— START Records shown —
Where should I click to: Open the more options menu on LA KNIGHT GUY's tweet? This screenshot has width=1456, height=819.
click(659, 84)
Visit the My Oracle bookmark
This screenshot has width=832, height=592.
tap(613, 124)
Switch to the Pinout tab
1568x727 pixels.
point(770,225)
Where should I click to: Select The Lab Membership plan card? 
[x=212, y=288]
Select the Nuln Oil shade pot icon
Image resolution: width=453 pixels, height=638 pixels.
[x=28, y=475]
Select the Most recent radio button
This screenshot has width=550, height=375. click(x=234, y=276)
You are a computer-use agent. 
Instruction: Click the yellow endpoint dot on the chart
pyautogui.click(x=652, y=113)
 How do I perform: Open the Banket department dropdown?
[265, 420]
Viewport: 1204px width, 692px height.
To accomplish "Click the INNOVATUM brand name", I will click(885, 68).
— END Records shown —
*Written task*:
Return each row above verbatim, in the same order and line by line.

*Response for this exercise*:
Where should I click to: Open the more options menu on LA KNIGHT GUY's tweet? This screenshot has width=1456, height=819.
click(659, 84)
Visit the My Oracle bookmark
This screenshot has width=832, height=592.
tap(613, 124)
Switch to the Pinout tab
1568x727 pixels.
point(770,225)
Where should I click to: Select The Lab Membership plan card? 
[x=212, y=288]
Select the Nuln Oil shade pot icon
Image resolution: width=453 pixels, height=638 pixels.
[x=28, y=475]
Select the Most recent radio button
This screenshot has width=550, height=375. click(x=234, y=276)
You are a computer-use agent. 
Instruction: Click the yellow endpoint dot on the chart
pyautogui.click(x=652, y=113)
 How do I perform: Open the Banket department dropdown?
[265, 420]
Viewport: 1204px width, 692px height.
To accomplish "Click the INNOVATUM brand name", I will click(885, 68).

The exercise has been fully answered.